GOAL OF THE EXERCISE:
Copy the listing below, swapping every "Instruction" for "Goal" and leaving everything else untouched.

DATASET:
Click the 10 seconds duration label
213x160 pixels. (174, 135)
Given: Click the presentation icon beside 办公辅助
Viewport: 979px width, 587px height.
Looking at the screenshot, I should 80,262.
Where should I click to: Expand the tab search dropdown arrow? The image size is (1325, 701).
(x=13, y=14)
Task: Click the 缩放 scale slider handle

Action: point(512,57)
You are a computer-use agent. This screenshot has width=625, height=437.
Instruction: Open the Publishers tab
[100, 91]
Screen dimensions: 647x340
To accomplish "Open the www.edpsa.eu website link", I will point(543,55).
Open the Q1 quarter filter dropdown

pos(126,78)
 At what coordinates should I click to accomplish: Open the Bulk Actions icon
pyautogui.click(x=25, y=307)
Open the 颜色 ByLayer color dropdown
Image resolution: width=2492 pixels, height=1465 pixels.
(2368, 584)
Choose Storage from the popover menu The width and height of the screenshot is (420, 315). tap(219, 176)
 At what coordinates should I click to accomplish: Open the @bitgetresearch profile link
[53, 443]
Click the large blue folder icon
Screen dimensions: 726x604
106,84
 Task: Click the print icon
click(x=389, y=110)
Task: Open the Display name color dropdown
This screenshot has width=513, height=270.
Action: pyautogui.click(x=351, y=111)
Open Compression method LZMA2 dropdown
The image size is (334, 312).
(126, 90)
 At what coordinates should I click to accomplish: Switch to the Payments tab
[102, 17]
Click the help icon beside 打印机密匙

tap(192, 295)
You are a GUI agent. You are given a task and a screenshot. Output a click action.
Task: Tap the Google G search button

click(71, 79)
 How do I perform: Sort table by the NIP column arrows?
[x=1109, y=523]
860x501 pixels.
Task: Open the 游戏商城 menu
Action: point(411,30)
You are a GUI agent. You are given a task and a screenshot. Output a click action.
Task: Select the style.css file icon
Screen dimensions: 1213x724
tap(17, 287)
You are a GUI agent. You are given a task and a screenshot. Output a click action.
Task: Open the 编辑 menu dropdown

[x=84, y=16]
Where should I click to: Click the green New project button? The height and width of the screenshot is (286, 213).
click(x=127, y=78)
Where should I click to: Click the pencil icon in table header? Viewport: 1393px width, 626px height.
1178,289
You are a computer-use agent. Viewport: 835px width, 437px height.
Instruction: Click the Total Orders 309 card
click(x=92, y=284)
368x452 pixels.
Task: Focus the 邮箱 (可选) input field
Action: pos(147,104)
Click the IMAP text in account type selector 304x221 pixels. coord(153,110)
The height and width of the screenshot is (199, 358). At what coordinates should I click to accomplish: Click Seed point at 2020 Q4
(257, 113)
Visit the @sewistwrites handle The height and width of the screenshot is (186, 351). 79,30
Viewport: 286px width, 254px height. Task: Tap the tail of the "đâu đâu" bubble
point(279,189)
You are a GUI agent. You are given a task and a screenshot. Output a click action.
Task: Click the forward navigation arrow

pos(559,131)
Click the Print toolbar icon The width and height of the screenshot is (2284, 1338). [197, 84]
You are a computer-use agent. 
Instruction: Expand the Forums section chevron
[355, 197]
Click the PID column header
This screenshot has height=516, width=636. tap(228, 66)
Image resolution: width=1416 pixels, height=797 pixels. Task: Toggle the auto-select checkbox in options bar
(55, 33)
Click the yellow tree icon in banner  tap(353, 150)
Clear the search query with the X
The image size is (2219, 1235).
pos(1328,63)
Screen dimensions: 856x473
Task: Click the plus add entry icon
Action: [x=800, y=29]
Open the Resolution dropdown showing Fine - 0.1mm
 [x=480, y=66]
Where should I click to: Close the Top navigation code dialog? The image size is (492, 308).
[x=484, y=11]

EXERCISE RESULT:
Click the 10 seconds duration label
213x160 pixels. (174, 135)
Given: Click the presentation icon beside 办公辅助
Viewport: 979px width, 587px height.
Looking at the screenshot, I should 80,262.
Where should I click to: Expand the tab search dropdown arrow? The image size is (1325, 701).
(x=13, y=14)
Task: Click the 缩放 scale slider handle

Action: point(512,57)
You are a computer-use agent. This screenshot has width=625, height=437.
Goal: Open the Publishers tab
[100, 91]
Screen dimensions: 647x340
To accomplish "Open the www.edpsa.eu website link", I will point(543,55).
Open the Q1 quarter filter dropdown

pos(126,78)
 At what coordinates should I click to accomplish: Open the Bulk Actions icon
pyautogui.click(x=25, y=307)
Open the 颜色 ByLayer color dropdown
Image resolution: width=2492 pixels, height=1465 pixels.
(2368, 584)
Choose Storage from the popover menu The width and height of the screenshot is (420, 315). tap(219, 176)
 At what coordinates should I click to accomplish: Open the @bitgetresearch profile link
[53, 443]
Click the large blue folder icon
Screen dimensions: 726x604
106,84
 Task: Click the print icon
click(x=389, y=110)
Task: Open the Display name color dropdown
This screenshot has width=513, height=270.
Action: pyautogui.click(x=351, y=111)
Open Compression method LZMA2 dropdown
The image size is (334, 312).
(126, 90)
 At what coordinates should I click to accomplish: Switch to the Payments tab
[102, 17]
Click the help icon beside 打印机密匙

tap(192, 295)
You are a GUI agent. You are given a task and a screenshot. Output a click action.
Task: Tap the Google G search button

click(71, 79)
 How do I perform: Sort table by the NIP column arrows?
[x=1109, y=523]
860x501 pixels.
Task: Open the 游戏商城 menu
Action: point(411,30)
You are a GUI agent. You are given a task and a screenshot. Output a click action.
Task: Select the style.css file icon
Screen dimensions: 1213x724
tap(17, 287)
You are a GUI agent. You are given a task and a screenshot. Output a click action.
Task: Open the 编辑 menu dropdown

[x=84, y=16]
Where should I click to: Click the green New project button? The height and width of the screenshot is (286, 213).
click(x=127, y=78)
Where should I click to: Click the pencil icon in table header? Viewport: 1393px width, 626px height.
1178,289
You are a computer-use agent. Viewport: 835px width, 437px height.
Goal: Click the Total Orders 309 card
click(x=92, y=284)
368x452 pixels.
Task: Focus the 邮箱 (可选) input field
Action: pos(147,104)
Click the IMAP text in account type selector 304x221 pixels. coord(153,110)
The height and width of the screenshot is (199, 358). At what coordinates should I click to accomplish: Click Seed point at 2020 Q4
(257, 113)
Visit the @sewistwrites handle The height and width of the screenshot is (186, 351). 79,30
Viewport: 286px width, 254px height. Task: Tap the tail of the "đâu đâu" bubble
point(279,189)
You are a GUI agent. You are given a task and a screenshot. Output a click action.
Task: Click the forward navigation arrow

pos(559,131)
Click the Print toolbar icon The width and height of the screenshot is (2284, 1338). [197, 84]
You are a computer-use agent. 
Goal: Expand the Forums section chevron
[355, 197]
Click the PID column header
This screenshot has height=516, width=636. tap(228, 66)
Image resolution: width=1416 pixels, height=797 pixels. Task: Toggle the auto-select checkbox in options bar
(55, 33)
Click the yellow tree icon in banner  tap(353, 150)
Clear the search query with the X
The image size is (2219, 1235).
pos(1328,63)
Screen dimensions: 856x473
Task: Click the plus add entry icon
Action: [x=800, y=29]
Open the Resolution dropdown showing Fine - 0.1mm
 [x=480, y=66]
Where should I click to: Close the Top navigation code dialog? The image size is (492, 308).
[x=484, y=11]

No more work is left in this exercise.